There are a total of 50 items on display. Half of the objects are Thai, the other half are German.

These everyday items may be able to inform us about ourselves and our culture more than we first think. We saw a plastic pipe stuck in a block of cement -- the everyday art Thai people use as a parking barrier.

"What it's used for is interesting," said Cornwel-Smith. "It's about negotiating who has the use of a public space for private use. In Germany, I'm sure there'll be a straight line on the road telling exactly what would go where and whose is what. In many places in Thailand, you have this negotiation. You see it with street vendors and others. It's a free for all, and it shows a sort of spirit of doing whatever you like to do within the rules -- and avoiding rules if you can."

Cornwel-Smith said the very ordinary fruit vendor cart that is minimal - with just metal, glass and bicycle wheel - can also raise the question of what Thainess really is. Cultural fusion is also reflected in some of the items, such as the ong mangkorn (dragon jar) from Ratchaburi province -- a water jar with a dragon design that indicates Chinese influence in the country. Or the Sino-Thai wall calendar that sees different cultures exist together in one place, combining Thai, Chinese, Western, lunar calendars, and even royal days, local taboos and lottery clues together in one object. It's nothing short of a multicultural marvel.

On the German side, Rendel introduced us to a red fake nose, like the one used by a clown. People around the world may perceive Germans as serious and unfunny, but they actually have a sense of humour. 

Invisible Things runs today until Sept 15 from 10.30am to 9pm at TCDC Bangkok, the Grand Postal Building on Charoen Krung Road. It is closed on Mondays. Entry is free.

Section 1: Read through the story and answer the following questions. 

1. Culture includes several things, and not just the arts. True or false? …………….

2. The TCDC exhibition focuses on things we rarely see. True or false? …………….

3. Philip Cornwel-Smith chose all the objects in the exhibition. True or false? …………….

4. Both Thailand and Germany chose food products to represent culture. True or false? …………….

5. A simple fruit vendor cart can make people think about culture. True or false? …………….

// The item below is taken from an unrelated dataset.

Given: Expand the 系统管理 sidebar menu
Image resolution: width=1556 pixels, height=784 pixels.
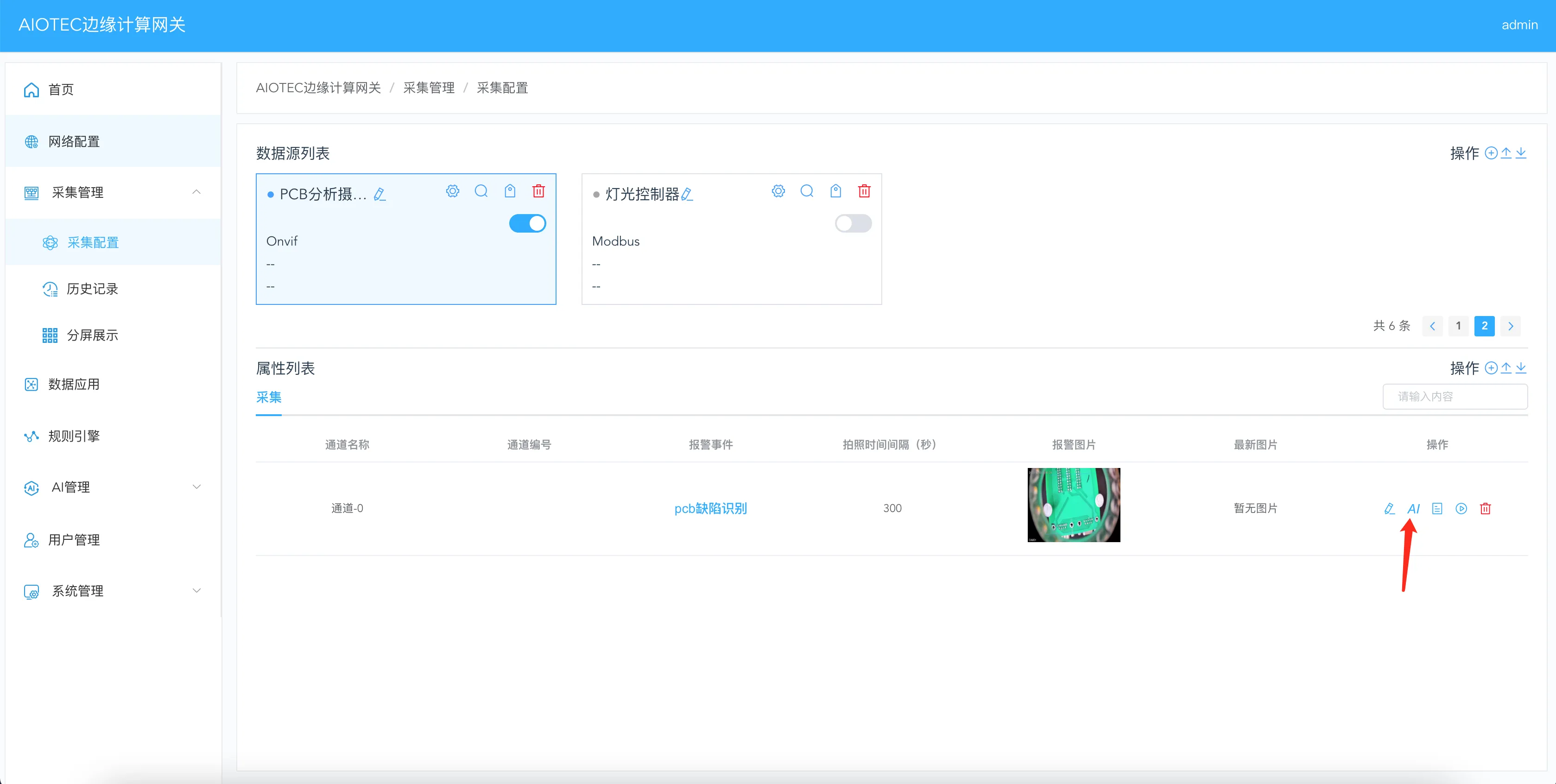Looking at the screenshot, I should [x=196, y=591].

6.  Thai objects often show the influence of other cultures. True or false? …………….

7. Many people think Germans are serious. True or false? …………….

8. You can visit the exhibition every Monday. True or false? …………….

Section 2: Write the noun form of the following words. 

9. boring .…..…10. entire ……..…11. invisible …….…12. interesting .……13. negotiating .…………

Section 3: Read the following passage. Then, fill in the blanks with the correct words from the choices given.

Take for example the red Fanta drink. …14… in Germany during World War II, these colourful fruit-flavoured drinks are …15… popular in Thailand. But …16… a lot of Thais reportedly prefer the green flavour, the best-seller is the red strawberry flavour, which is used as …17… to shrine gods everywhere in the country. It's believed that the drink is used in place of a blood offering. It's a …18… sight to see these bottles of bright red liquid …19… open in front of spirit houses.

14. a. Originally b. Original    c. Originating

15. a. wider b. wide c. widely

16. a. while b. when c. which

17. a. offers b. offerings c. offered

18. a. common b. commonly c. commoner

19. a. leave b. left c. being

Section 4: Find words that match the following definitions.

20. that cannot be seen ……………

21. chose the objects for an art exhibition ……………

22. people who sell things ……………

23. very simple in style or structure ……………

24. a mix of different styles or cultures ……………

Answers: 1. True. 2. False. 3. False.  4. True.  5. True.  6. True.   7. True.    8. False. 

9. boredom 10. entirety 11. invisibility  12. interest 13. negotiation  

14. c. 15. c. 16. a. 17. b. 18. a. 19. b.

20. invisible. 21. curated. 22. vendors.   23. minimal.   24. fusion.